• [AIM OF THE EXERCISE]:
Scanning the entries below, copy every line that contains the word "header".

• [EXTRACTED ENTRIES]:

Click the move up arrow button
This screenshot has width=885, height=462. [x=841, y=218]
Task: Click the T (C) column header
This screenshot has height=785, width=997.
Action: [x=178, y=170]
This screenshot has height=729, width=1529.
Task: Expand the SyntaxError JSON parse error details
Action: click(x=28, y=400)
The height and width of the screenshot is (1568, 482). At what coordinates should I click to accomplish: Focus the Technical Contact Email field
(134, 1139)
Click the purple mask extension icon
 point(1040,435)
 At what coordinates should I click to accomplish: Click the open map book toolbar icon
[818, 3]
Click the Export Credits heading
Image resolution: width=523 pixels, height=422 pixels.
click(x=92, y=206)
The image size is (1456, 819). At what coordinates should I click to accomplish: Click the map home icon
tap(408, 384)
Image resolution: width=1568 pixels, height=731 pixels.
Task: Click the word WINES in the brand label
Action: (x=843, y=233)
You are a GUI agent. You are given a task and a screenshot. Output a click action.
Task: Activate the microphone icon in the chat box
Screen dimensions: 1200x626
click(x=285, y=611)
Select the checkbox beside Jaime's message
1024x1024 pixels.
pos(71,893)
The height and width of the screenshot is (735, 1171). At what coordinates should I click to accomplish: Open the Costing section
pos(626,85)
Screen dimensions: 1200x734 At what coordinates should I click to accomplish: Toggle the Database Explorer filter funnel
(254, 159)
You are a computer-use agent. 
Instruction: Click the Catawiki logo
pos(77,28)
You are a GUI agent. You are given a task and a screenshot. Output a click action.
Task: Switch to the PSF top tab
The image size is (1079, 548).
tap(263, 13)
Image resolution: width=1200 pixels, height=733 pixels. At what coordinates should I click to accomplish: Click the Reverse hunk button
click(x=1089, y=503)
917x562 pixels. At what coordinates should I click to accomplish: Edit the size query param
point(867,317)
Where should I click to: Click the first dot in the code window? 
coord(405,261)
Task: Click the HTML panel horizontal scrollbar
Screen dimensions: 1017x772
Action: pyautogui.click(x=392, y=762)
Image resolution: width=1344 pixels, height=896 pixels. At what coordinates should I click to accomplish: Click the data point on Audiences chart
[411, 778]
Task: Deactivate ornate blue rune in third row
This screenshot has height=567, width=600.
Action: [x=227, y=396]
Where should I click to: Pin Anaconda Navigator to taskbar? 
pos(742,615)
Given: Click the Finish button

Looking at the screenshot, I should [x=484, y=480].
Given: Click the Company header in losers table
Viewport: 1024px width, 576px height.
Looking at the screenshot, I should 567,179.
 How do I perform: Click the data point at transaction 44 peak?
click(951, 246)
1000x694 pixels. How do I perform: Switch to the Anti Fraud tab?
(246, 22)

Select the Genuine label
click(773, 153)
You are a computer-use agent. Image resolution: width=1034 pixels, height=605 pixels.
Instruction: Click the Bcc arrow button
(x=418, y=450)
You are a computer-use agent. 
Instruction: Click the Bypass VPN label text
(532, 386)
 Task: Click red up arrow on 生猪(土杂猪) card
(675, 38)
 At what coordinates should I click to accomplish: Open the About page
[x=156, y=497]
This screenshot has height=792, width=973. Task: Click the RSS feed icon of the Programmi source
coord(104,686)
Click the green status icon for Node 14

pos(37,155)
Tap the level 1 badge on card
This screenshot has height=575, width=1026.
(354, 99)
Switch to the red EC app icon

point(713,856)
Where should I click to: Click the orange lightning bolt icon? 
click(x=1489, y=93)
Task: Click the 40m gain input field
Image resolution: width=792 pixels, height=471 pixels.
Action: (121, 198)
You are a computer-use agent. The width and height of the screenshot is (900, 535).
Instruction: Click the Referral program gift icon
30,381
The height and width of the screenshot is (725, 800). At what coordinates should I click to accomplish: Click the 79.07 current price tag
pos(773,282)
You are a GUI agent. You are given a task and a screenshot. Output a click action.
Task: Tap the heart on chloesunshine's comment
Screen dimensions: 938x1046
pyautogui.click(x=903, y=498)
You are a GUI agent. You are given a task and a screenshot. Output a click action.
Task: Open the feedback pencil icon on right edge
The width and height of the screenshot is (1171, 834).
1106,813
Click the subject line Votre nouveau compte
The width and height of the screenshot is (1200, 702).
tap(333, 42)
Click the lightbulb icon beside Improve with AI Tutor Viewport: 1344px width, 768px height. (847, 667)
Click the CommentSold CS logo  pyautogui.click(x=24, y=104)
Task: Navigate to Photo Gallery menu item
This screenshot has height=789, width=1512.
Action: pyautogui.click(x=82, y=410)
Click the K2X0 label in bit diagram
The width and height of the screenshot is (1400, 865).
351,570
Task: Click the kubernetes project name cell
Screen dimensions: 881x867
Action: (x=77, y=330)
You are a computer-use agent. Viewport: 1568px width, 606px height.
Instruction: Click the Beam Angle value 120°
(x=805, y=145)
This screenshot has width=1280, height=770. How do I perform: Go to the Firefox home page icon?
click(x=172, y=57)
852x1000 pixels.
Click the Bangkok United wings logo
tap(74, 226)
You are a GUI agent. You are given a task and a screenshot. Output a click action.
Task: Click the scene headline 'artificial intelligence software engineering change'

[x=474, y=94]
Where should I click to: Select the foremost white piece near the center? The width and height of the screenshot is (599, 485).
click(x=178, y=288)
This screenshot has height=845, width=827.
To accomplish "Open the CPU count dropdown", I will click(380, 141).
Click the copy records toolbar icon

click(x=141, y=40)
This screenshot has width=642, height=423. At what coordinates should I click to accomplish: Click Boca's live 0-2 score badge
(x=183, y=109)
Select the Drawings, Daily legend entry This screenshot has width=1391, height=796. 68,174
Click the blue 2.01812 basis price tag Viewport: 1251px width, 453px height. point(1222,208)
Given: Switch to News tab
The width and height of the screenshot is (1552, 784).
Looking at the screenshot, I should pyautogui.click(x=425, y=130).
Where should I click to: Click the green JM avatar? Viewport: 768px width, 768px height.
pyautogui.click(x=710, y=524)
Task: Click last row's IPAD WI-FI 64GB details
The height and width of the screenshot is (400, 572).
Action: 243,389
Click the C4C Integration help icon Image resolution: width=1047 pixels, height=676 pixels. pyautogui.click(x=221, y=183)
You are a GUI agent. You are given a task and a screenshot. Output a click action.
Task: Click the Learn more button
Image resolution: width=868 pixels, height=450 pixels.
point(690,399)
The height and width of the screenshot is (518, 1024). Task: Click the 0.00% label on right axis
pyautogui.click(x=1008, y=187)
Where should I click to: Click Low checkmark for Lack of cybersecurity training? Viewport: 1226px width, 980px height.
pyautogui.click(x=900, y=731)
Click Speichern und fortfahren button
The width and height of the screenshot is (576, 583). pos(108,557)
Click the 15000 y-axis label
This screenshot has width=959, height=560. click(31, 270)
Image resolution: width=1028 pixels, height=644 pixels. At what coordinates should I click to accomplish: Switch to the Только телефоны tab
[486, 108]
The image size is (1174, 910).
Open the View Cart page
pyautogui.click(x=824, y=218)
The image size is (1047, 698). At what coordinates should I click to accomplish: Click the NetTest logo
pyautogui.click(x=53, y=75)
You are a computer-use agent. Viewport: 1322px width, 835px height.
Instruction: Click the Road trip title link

• [OUTPUT FOR THIS TASK]:
Task: Click the T (C) column header
Given: Click the Company header in losers table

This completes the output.